O ministro Cristiano Zanin, do Supremo Tribunal Federal (STF), foi definido como relator de um processo que envolve o senador Sergio Moro (União Brasil-PR), reacendendo debates nas redes sociais sobre imparcialidade e possíveis conflitos de interesse. A escolha chamou atenção porque Zanin atuou por anos como advogado do presidente Luiz Inácio Lula da Silva e protagonizou diversos embates jurídicos contra Moro durante a Operação Lava Jato.
Nas redes sociais, críticos da decisão afirmam que a situação representa uma inversão de papéis no sistema de Justiça e defendem que o ministro deveria avaliar a possibilidade de se declarar impedido ou suspeito, diante do histórico de confrontos com o ex-juiz.

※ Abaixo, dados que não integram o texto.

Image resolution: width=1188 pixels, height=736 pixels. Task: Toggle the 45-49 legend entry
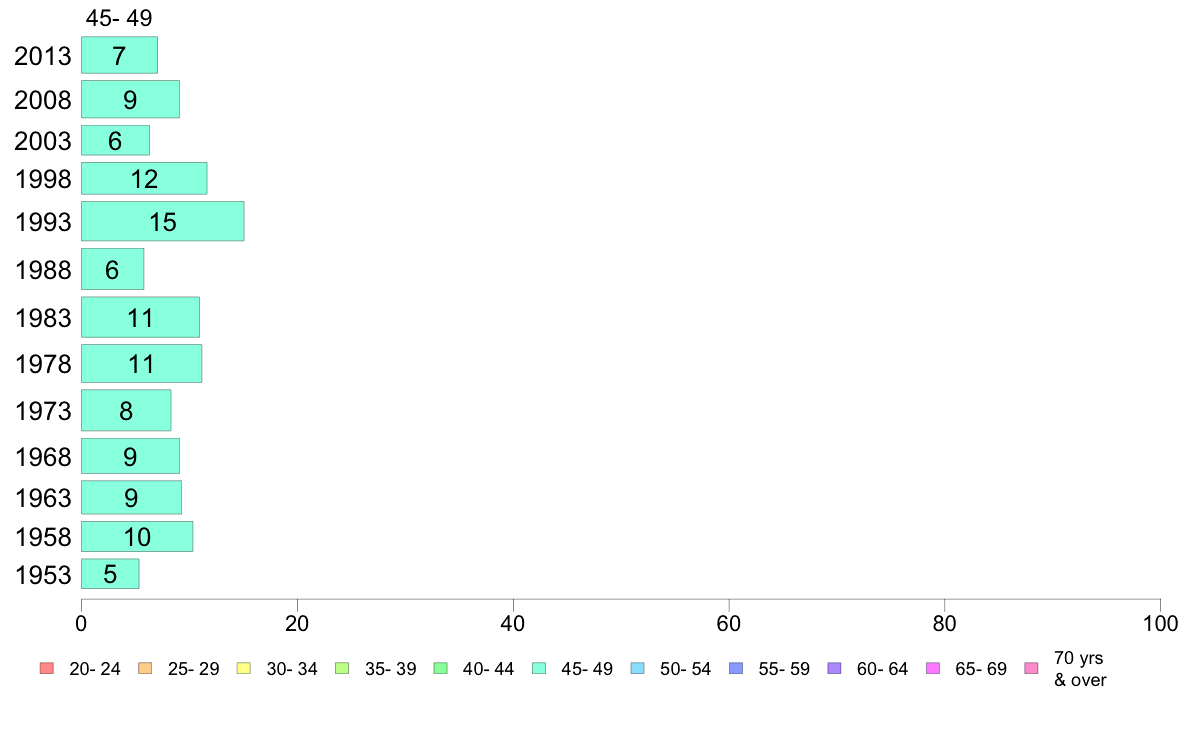572,669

Já especialistas lembram que as regras sobre impedimento e suspeição são definidas pela legislação e devem ser analisadas caso a caso, conforme o objeto de cada processo. Durante sua sabatina no Senado, em 2023, o próprio Zanin afirmou que examinaria eventuais hipóteses de impedimento de acordo com a lei, sem adotar um critério automático para casos ligados à Lava Jato.
Até o momento, não há decisão de mérito no processo envolvendo Moro, e a definição da relatoria, por si só, não antecipa o resultado do julgamento. O caso deverá seguir a tramitação normal no Supremo conforme os procedimentos da Corte.